His daughter, Zaz Hollander, confirmed the death.

Hollander joined the faculty of Princeton University in 1962 and taught beloved classes on Dante for 42 years. For medievalist scholarship, the three-volume translation he produced with Jean Hollander found a wide degree of public interest, including two admiring reviews in The New Yorker.

In one, in 2007, New Yorker critic Joan Acocella called all three volumes of their translation “the best on the market.” (The Hollanders produced “Inferno” in 2000, “Purgatorio” in 2003 and the last volume of the epic allegorical work, “Paradiso,” in 2007.)

In the other New Yorker piece, in 2001, novelist Tim Parks, an expert on Italian literature, wrote that the Hollanders’ “Inferno” was “the most accessible” English translation to be found. In an email, Parks added that he had recently taken another look at translations of the poem and found that the Hollanders’ remains “the finest of them all.”

The couple brought complementary strengths to the project. Jean Hollander, the author of five books of poetry, attended to the music of the language. Robert Hollander ensured the translation’s accuracy and wrote introductions to each volume, along with notes to the text.

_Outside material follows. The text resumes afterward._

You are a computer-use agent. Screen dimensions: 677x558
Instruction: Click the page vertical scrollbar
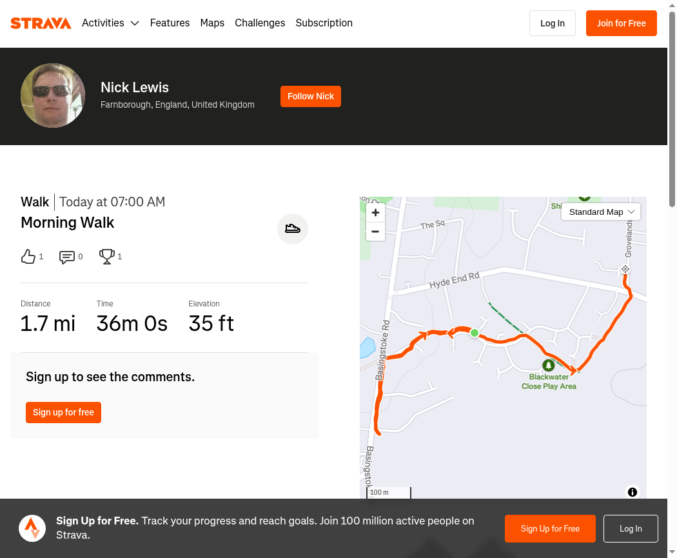click(672, 109)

Acocella estimated that the notes amounted to 30 times the length of “The Divine Comedy” itself. That was Robert Hollander’s style. He interpreted moralistically and theologically passages usually appreciated for their beauty. His erudition wore down fellow scholars. He reported that A.B. Giamatti, the Renaissance expert and former president of Yale University, once asked him, “Are you going to try to ruin this scene for me too, Hollander?”




Yet Robert Hollander inspired generations of students by treating them with the same seriousness that he brought to the literary canon. Starting in 1977, alums made it an annual tradition to return to the site of Hollander’s lectures and read Dante together. Former students once accompanied the professor on trips to an 11th-century Italian castle to study Dante in an authentic setting.

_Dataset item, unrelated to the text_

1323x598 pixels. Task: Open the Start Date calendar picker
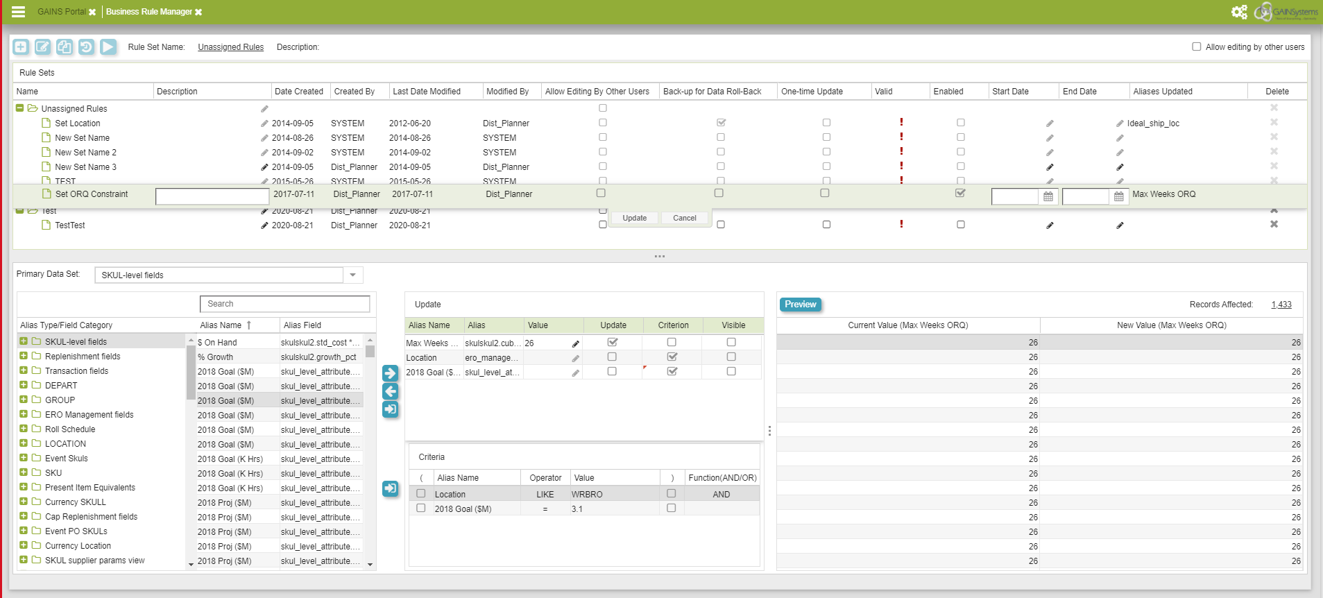tap(1048, 197)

Robert B. Hollander Jr. was born on July 31, 1933, in Manhattan. His father, Robert Sr., was a financier with a seat on the New York Stock Exchange. His mother, Laurene (McGookey) Hollander, was a nurse and then a homemaker.

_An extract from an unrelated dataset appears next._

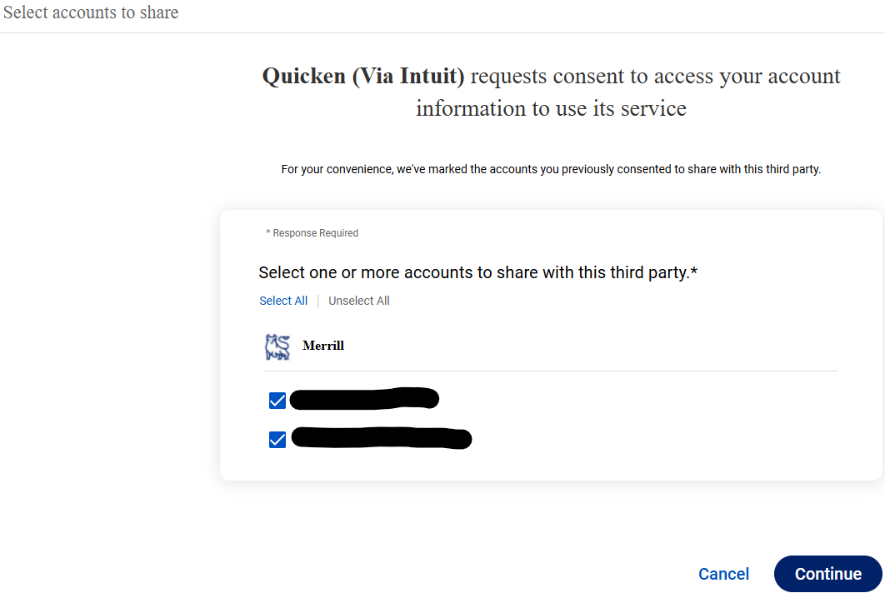Viewport: 885px width, 598px height.
Task: Click the separator between Select All and Unselect All
Action: tap(318, 301)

Robert Jr. received a bachelor’s degree from Princeton in French and English literature in 1955, and he earned a Ph.D. from the English and comparative literature department of Columbia University in 1962. While there, his head was turned one day by a young woman he spotted on campus. It turned out to be a fellow graduate student interested in literature, Jean Haberman. They married in 1964.

It was Jean Hollander who provided the spark for the translation project. One day in February 1997 she looked over her husband’s shoulder as he studied a translation of “The Divine Comedy” from 1939.

It was “awful,” she recalled several years later in an interview with The New York Times.

Robert Hollander challenged her: “Can you do better?”

Two days later, Jean Hollander was back with a free-verse rendering of the text in current English idiom.

“Hey,” Robert Hollander said. “That’s not bad.”

On trips to the beach during a family vacation on the Caribbean island of Tortola, Robert Hollander would don his clip-on sunglasses, Jean Hollander would put on a sun hat and bring a picnic — and then the two would spend all afternoon debating cantos. They adjudicated microscopically fine distinctions, like whether sinners were hurled “down” or “below.”

Jean Hollander died in 2019. In addition to his daughter, Robert Hollander is survived by a son, Robert B. Hollander III; a brother, Fenton; and four granddaughters. Hollander lived most of his life in a renovated farmhouse in Hopewell, New Jersey, but spent his final years with his son in Hawaii.

He suffered a stroke in 2004, and his recovery looked uncertain. After several days, a nurse tested whether he could name a word for every letter in the alphabet — apple for A, ball for B.

Hollander followed along. When the nurse got to L, he suddenly had a gleam in his eye. “Leopardo!” he declared, switching to Italian. The nurse ended the exam.

He ultimately regained his full mental powers, Zaz Hollander, his daughter, said. “He gauged his recovery by how far he could get in ‘The Inferno’ by memory.”